LiMo Foundation, a Linux mobile operating system consortium, announced that two of its members — NEC and Panasonic — are shipping the latest round of LiMo-compliant devices. NTT Docomo plans to use the new handsets in its Prime and Style series of phones, marketed primarily in Japan.
The eight new phones are purported to have advanced features, including an enhanced 8-megapixel camera and better integration capabilities, but not everyone is impressed with the new releases.
“This was highly expected,” Ramon Llamas, senior analyst at IDC, told LinuxInsider.
As for integration, “Linux connectivity and compatibility just isn’t a huge factor in most enterprises,” he said, “and these phones are aimed squarely at the consumer market, which mostly doesn’t care what operating system their phones use. We’ll have to get the price and specific features are before we see an impact.”
Lack of App Passion
A bigger question is whether Linux is fulfilling its promise as an application platform for developers, as Apple has done with its iPhone application store, Llamas pointed out. Because LiMo is a consortium, no particular company has a vested interest in pushing applications that will run on any LiMo platform.

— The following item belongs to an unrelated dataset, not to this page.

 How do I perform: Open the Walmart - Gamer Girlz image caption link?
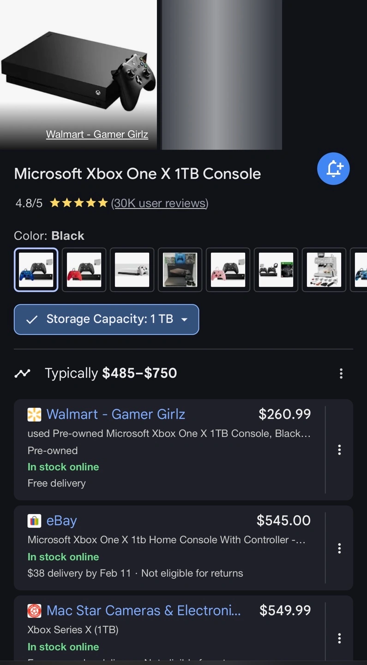97,134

“Where is the rallying cry? Where’s the urgent call?” he wondered. “Everyone jumps up and down shouting ‘open source,’ but there’s no rallying cry from the developer community to push out specific applications for specific needs and specific devices. I’m just not hearing or sensing a push.”
LiMo’s position is that it creates a platform that needs to be customized at the discretion of its members.
“The handsets are highly customized on top of LiMo Platform and Linux technologies,” LiMo spokesperson Laurie Bowser-Sever told LinuxInsider.
“While none of these devices are uniquely targeted at the enterprise, that is a function of OEM prioritization rather than of the LiMo Platform’s capabilities,” she added.